Your goal: Lines before the one containing "Add Walkers Prawn Cocktail crisps to trolley" are left out; that line and all after it, through the end of the records, must be transcribed exactly.

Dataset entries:
- - -
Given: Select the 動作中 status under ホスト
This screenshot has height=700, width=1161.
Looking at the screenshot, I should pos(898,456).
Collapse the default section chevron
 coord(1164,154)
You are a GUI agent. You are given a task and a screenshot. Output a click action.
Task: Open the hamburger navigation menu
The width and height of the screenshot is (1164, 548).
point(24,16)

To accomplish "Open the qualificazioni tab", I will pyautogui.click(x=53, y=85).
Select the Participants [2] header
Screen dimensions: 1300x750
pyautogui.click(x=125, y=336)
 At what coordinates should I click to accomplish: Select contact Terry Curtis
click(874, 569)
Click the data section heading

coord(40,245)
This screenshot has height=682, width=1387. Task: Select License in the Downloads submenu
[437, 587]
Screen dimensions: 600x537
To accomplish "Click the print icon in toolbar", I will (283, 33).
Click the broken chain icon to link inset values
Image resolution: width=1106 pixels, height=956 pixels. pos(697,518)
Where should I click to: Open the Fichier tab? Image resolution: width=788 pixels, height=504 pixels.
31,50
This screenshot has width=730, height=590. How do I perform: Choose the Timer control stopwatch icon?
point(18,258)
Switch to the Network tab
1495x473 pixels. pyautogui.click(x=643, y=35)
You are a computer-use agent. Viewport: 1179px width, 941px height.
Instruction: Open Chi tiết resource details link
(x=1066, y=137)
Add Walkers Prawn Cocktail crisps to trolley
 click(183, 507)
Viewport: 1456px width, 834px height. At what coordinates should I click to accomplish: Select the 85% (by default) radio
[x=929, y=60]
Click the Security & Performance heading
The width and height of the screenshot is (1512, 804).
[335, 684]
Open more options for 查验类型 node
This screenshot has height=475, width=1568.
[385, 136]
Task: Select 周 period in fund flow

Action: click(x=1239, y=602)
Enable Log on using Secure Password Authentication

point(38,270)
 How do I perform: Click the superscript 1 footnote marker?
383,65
- - -
Solution to this exercise:
Add Walkers Prawn Cocktail crisps to trolley
 click(183, 507)
Viewport: 1456px width, 834px height. At what coordinates should I click to accomplish: Select the 85% (by default) radio
[x=929, y=60]
Click the Security & Performance heading
The width and height of the screenshot is (1512, 804).
[335, 684]
Open more options for 查验类型 node
This screenshot has height=475, width=1568.
[385, 136]
Task: Select 周 period in fund flow

Action: click(x=1239, y=602)
Enable Log on using Secure Password Authentication

point(38,270)
 How do I perform: Click the superscript 1 footnote marker?
383,65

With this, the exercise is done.